Black-browed Albatross

The last chick fledged from the study colonies on the 11th May, freeing up some of my time for other work, after visiting on a daily basis for the last few months. The colonies look so empty now after being occupied since October when the adults returned to lay the eggs.

Grey-headed Albatross

The chicks started fledging this month with the first chick leaving on the 14th May. There are still quite a lot of chicks in the colonies, around a third, so I will be continuing my daily checks until the last one goes which could be as late as the 17th June. The mortality rate seems to be higher than the Black-browed Albatross chicks, and recently I have been finding dead chicks which when weighed only a few days previously seemed healthy. A possible explanation is that Giant Petrels and/or Skuas are killing chicks, as there is very little food around for them. To try to prove our theory Jerry has been setting up time lapse cameras in the colonies to attempt to capture the fatal peck. So far we haven’t seen anything definitive, but we have had a fair bit of snow which makes it difficult to get good images.

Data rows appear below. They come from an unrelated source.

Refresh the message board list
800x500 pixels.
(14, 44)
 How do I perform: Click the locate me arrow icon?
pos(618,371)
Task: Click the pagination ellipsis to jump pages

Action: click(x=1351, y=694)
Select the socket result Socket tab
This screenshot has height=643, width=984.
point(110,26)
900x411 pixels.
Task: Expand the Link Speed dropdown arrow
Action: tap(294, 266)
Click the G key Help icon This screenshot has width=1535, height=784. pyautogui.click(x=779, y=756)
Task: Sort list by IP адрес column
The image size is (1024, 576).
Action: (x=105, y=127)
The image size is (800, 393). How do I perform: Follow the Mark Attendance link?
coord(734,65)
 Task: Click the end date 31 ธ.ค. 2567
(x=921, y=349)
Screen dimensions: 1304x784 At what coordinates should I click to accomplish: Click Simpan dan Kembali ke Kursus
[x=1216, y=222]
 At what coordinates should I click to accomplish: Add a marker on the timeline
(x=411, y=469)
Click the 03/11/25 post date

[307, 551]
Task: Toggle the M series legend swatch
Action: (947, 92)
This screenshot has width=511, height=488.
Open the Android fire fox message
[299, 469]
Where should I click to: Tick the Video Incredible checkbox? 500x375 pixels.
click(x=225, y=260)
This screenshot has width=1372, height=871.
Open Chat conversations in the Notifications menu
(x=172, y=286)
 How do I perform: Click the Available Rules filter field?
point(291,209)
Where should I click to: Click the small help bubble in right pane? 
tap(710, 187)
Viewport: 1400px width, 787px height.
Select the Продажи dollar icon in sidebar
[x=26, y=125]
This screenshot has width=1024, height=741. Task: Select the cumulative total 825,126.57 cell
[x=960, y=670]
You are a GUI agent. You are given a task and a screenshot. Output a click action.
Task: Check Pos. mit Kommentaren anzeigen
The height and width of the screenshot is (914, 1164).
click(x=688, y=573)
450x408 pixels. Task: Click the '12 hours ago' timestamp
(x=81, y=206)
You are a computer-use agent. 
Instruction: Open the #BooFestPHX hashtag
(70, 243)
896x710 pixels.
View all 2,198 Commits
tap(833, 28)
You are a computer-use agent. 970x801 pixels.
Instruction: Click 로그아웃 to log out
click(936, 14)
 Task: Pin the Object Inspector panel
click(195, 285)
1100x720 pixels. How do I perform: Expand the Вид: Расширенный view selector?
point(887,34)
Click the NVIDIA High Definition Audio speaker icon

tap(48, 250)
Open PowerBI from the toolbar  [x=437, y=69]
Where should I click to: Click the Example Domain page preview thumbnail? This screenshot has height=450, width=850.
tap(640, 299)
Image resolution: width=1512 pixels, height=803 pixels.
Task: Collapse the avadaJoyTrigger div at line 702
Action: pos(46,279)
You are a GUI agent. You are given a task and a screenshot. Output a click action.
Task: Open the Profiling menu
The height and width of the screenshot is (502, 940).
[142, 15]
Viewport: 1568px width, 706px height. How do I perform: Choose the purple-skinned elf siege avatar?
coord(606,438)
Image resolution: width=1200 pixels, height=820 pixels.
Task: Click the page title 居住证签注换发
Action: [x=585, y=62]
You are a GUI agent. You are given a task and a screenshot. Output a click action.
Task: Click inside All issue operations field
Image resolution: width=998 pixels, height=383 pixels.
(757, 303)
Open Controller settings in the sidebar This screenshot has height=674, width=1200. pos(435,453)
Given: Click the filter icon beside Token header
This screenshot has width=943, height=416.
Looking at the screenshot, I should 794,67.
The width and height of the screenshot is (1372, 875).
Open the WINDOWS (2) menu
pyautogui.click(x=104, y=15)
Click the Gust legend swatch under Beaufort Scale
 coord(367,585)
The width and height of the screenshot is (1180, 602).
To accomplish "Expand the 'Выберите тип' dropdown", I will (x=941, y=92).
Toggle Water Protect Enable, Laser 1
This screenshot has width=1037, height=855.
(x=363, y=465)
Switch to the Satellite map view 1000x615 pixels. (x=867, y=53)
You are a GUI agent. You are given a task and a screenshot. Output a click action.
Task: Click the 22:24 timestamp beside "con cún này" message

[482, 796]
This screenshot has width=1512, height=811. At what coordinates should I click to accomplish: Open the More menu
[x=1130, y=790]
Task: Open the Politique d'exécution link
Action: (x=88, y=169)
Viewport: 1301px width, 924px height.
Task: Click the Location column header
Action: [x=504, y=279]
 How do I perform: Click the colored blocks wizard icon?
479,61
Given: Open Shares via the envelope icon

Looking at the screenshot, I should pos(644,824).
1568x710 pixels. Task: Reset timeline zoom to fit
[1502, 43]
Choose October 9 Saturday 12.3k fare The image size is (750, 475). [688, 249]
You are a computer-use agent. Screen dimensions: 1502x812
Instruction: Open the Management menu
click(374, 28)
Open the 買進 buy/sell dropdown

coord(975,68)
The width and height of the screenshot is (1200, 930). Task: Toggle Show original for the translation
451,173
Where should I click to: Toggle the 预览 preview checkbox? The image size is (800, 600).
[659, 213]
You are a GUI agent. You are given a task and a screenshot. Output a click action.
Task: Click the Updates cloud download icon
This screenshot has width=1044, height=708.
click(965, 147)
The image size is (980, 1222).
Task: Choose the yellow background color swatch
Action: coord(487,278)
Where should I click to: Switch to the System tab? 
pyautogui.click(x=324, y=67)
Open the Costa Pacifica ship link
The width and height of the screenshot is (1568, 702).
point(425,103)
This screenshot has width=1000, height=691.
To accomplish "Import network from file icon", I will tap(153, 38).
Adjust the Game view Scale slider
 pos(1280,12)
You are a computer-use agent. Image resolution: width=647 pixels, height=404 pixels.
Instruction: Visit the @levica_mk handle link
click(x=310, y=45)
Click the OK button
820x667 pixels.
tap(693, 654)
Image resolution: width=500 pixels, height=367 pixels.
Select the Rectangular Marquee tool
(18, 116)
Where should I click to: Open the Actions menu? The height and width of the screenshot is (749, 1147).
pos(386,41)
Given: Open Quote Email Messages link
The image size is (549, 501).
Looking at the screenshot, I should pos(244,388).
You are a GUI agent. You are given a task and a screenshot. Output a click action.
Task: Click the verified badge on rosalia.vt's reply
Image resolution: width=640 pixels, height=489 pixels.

Light-mantled Sooty Albatross

On the 10th May we did the Light-mantled Sooty Albatross chick survival survey. It was dire news though, not one chick was found still alive out of an initial 75 nests.

Wandering Albatross

The Wanderer chicks are quickly growing up and each week when I visit Wanderer Ridge they seem visibly bigger. They still have a few months to go before they will be large enough to ring.

Giant Petrels

All of the Southern Giant Petrel chicks have now fledged with the last one departing towards the end of the month. Jerry had put geolocators on some of them which will hopefully be retrieved in around 4 years, so we can see where they have been spending time.

Tech’s month

This month Craig our technician has been busy doing a 10 000 hour service on one of our two generators. He also spent time giving instruction to some of the scientists on how to change various parts on the generator.

One of our boilers went down in the middle of the month, so Craig spent a couple of days working out the problems and getting it fixed. I’m pleased to say we still have hot water and heating!

Social side of Bird Island

On the 4th May (May the fourth be with you) we celebrated international Star Wars Day. We all dressed up as characters from the films, had a nice meal, played cludeo, and watched the fan made version on Star Wars episode 4.

Every Saturday evening we have been doing a “Come Dine with me” night (like the television series). Each week one of us has to cook a three course meal for the others and provide entertainment. The event is filmed and we all give a score for the evening. Eventually we hope to edit the footage to make a short film and find out who the winner is.